A WEST DORSET man has been ‘named and shamed’ as part of the Dorset Police annual drink-drive campaign.

A total of 65 people have been charged with drink and drive-related offences during the crackdown which formed part of the Countdown to Christmas that began on Sunday December 1 and ended on New Year's Day.

Samuel Bunney, of Lindisfarne, Powerstock, has been banned from driving for 17 months by Weymouth magistrates.

The court heard that a car swerving across a Weymouth road was being driven by the intoxicated 25-year-old.

Police became suspicious when they saw Bunney driving his Audi car down a hill in Weymouth at 2am on December 15 without any headlights.

Prosecutor Elizabeth Valera said Bunney was travelling at low speed and ‘swerving from the kerb to the white lines’. He was pulled over in Weymouth Way.

Bunney, who pleaded guilty to drink-driving, gave a reading of 73mg of alcohol per 100ml of breath. The legal limit is 35mg.

Defending, Richard Griffiths said university graduate Bunney, who works for phone company 4Com in Christchurch, had made a ‘foolish mistake’.

He was banned from driving for 17 months, to be reduced by 127 days upon completion of a drink-drivers’ course.

He was fined £345, ordered to pay costs of £85 and a victim surcharge of £35.

Dorset Police carried out increased patrols and roadside checks throughout the Christmas and New Year period to target motorists over the limit.
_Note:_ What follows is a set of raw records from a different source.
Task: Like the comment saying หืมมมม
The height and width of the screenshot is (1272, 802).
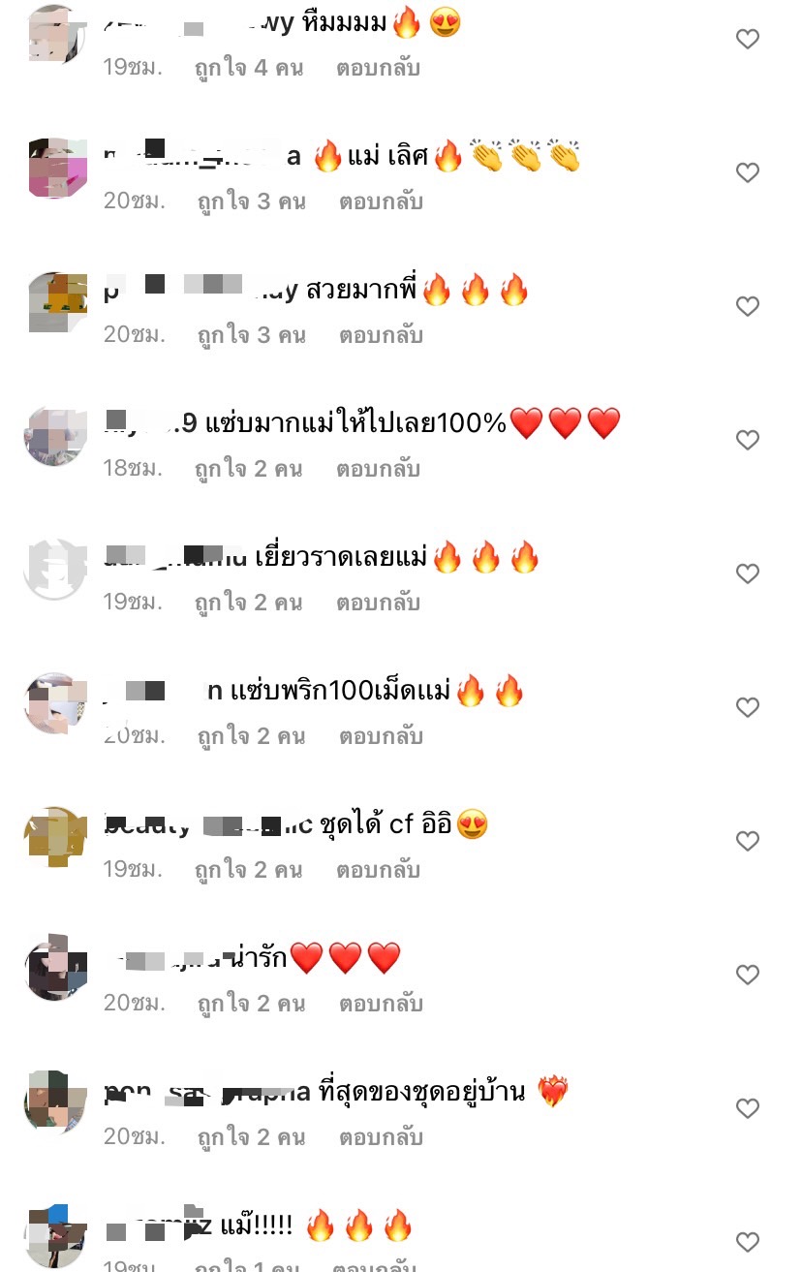Action: pyautogui.click(x=747, y=40)
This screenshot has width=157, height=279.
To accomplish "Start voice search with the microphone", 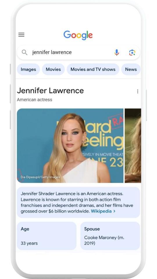I will (117, 53).

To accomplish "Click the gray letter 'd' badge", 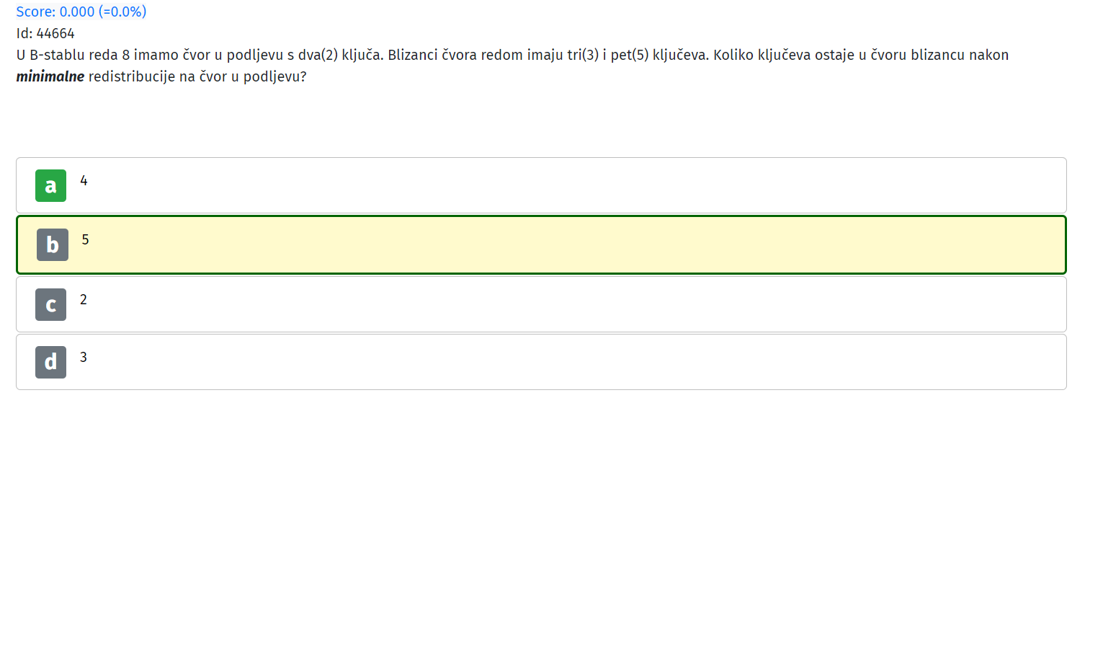I will (50, 362).
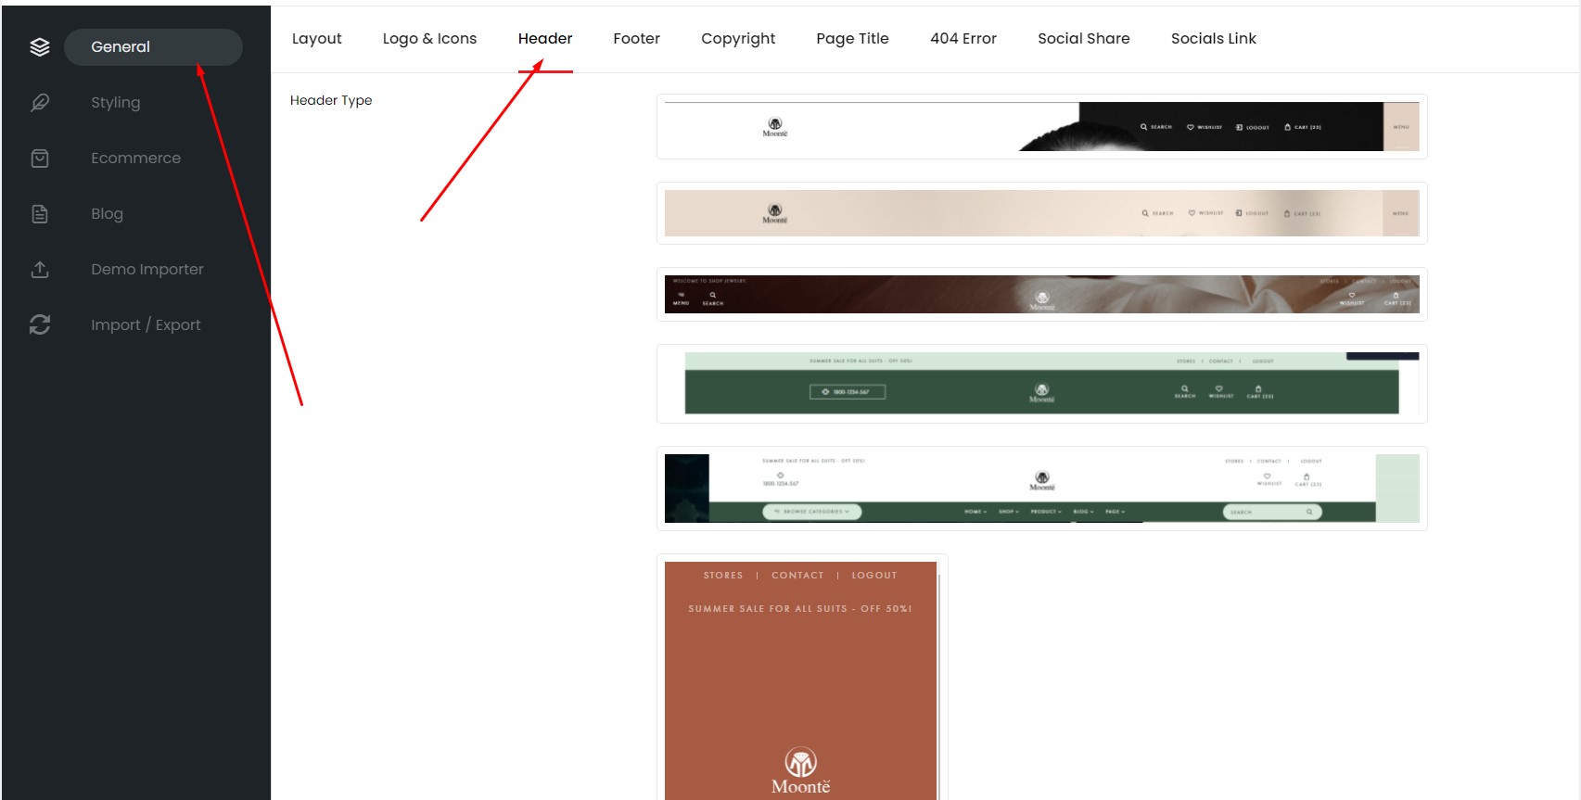Select the terracotta vertical header type

802,679
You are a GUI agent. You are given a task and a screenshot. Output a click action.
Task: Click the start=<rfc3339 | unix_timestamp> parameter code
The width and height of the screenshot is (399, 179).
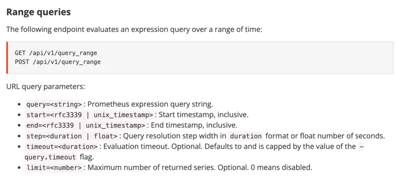90,115
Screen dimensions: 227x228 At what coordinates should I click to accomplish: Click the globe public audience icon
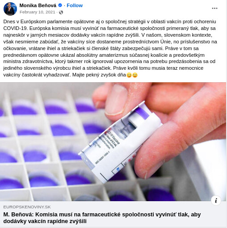coord(61,12)
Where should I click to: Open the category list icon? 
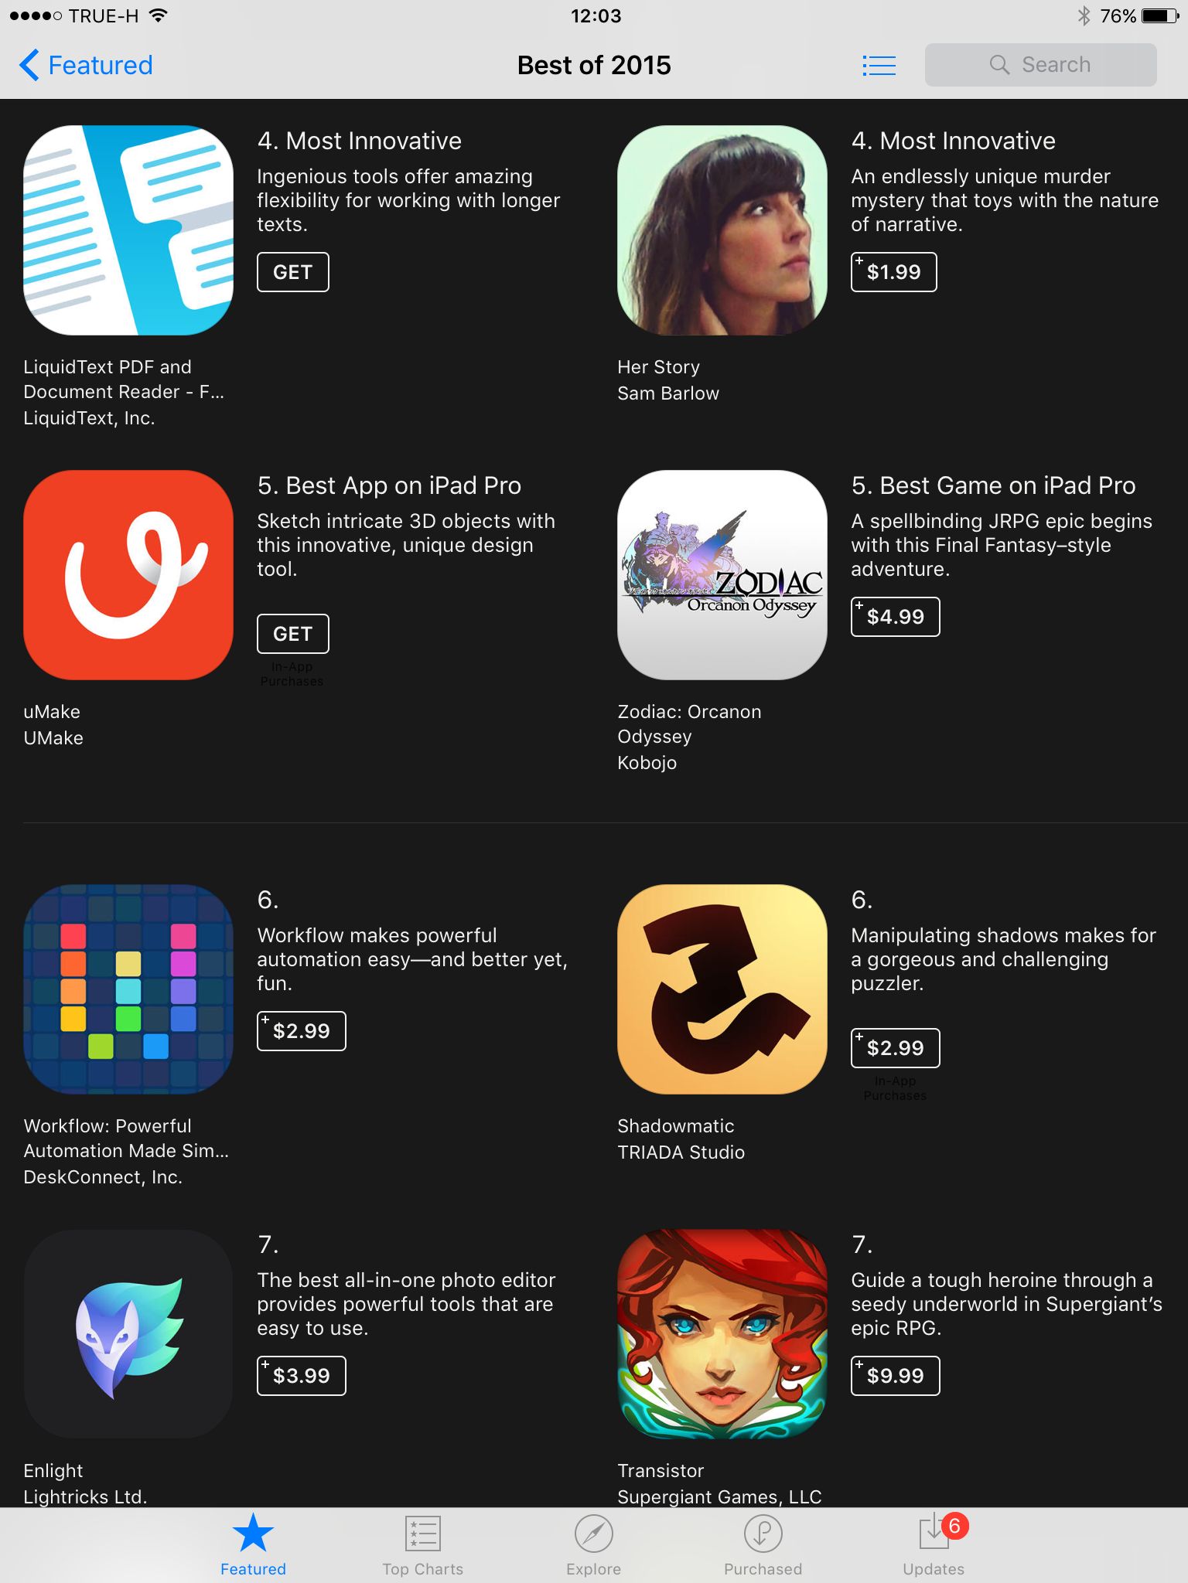(x=879, y=66)
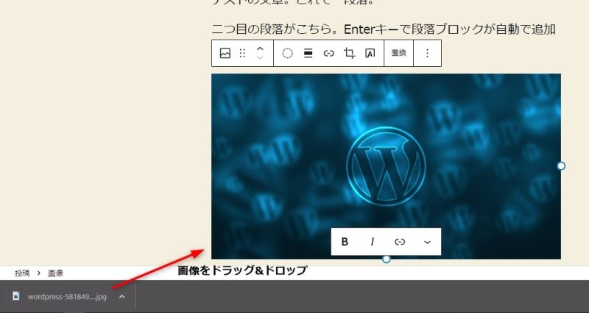
Task: Click the image block type icon
Action: click(225, 54)
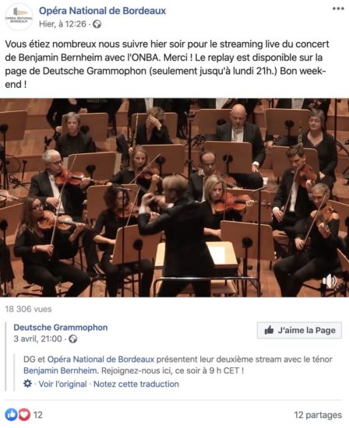Click Notez cette traduction link
Screen dimensions: 349x428
coord(136,384)
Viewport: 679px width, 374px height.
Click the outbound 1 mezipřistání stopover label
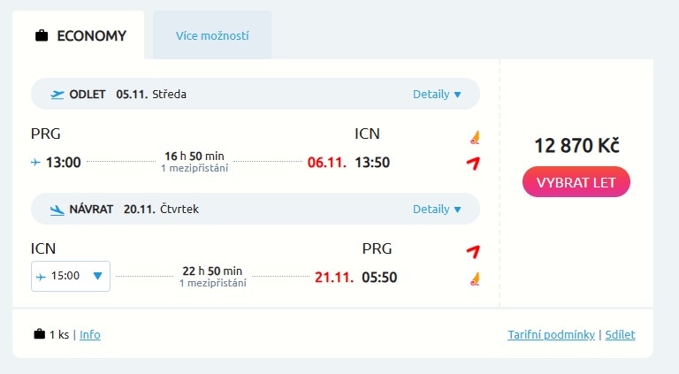click(195, 168)
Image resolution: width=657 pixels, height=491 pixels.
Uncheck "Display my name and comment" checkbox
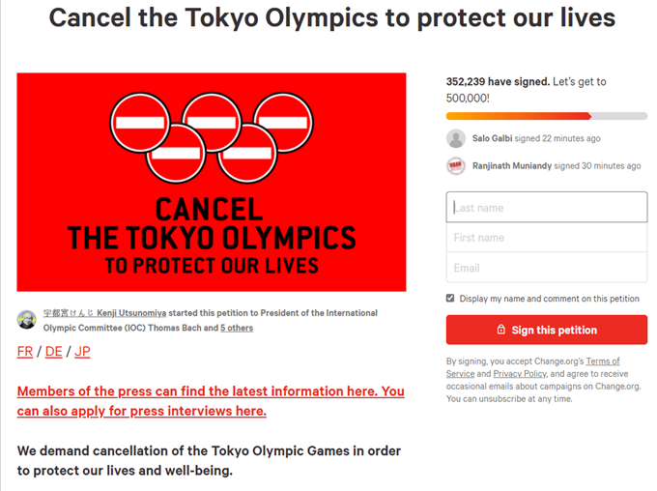450,299
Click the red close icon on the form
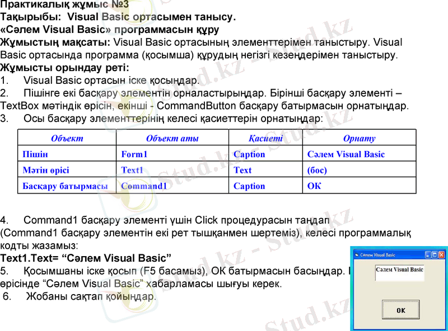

Officers are reminding all motorists not to drink and drive.

Inspector Matt Butler, of Dorset Police’s Traffic Unit, said the force will continue enforcement throughout 2014.

He said: “It’s really disappointing that so many people continue to not only put their own lives at risk, but also the lives of other innocent road users. I have seen far too many lives lost on the roads due to drink driving. Research has shown that even one drink can impair the ability to drive so please don’t get behind the wheel after drinking any alcohol at all.”

Every driver who was involved in a collision in Dorset during the drink and drug drive campaign was breathtested, irrespective of whether they were suspected of drink driving or not.

If someone is caught drink driving they will face a minimum 12-month driving ban, a criminal record, up to six months in prison and a fine of up to £5,000.

Dorset Police used information provided by the public to target suspected drink or drug drivers throughout the campaign.

Inspector Butler added: “I urge members of the public to dial 999 if they suspect someone is driving under the influence of alcohol or drugs, and be assured your details will remain anonymous.”

If you suspect someone is driving under the influence of alcohol or drugs, dial 999 immediately so police can intercept or call 101 with non-urgent information.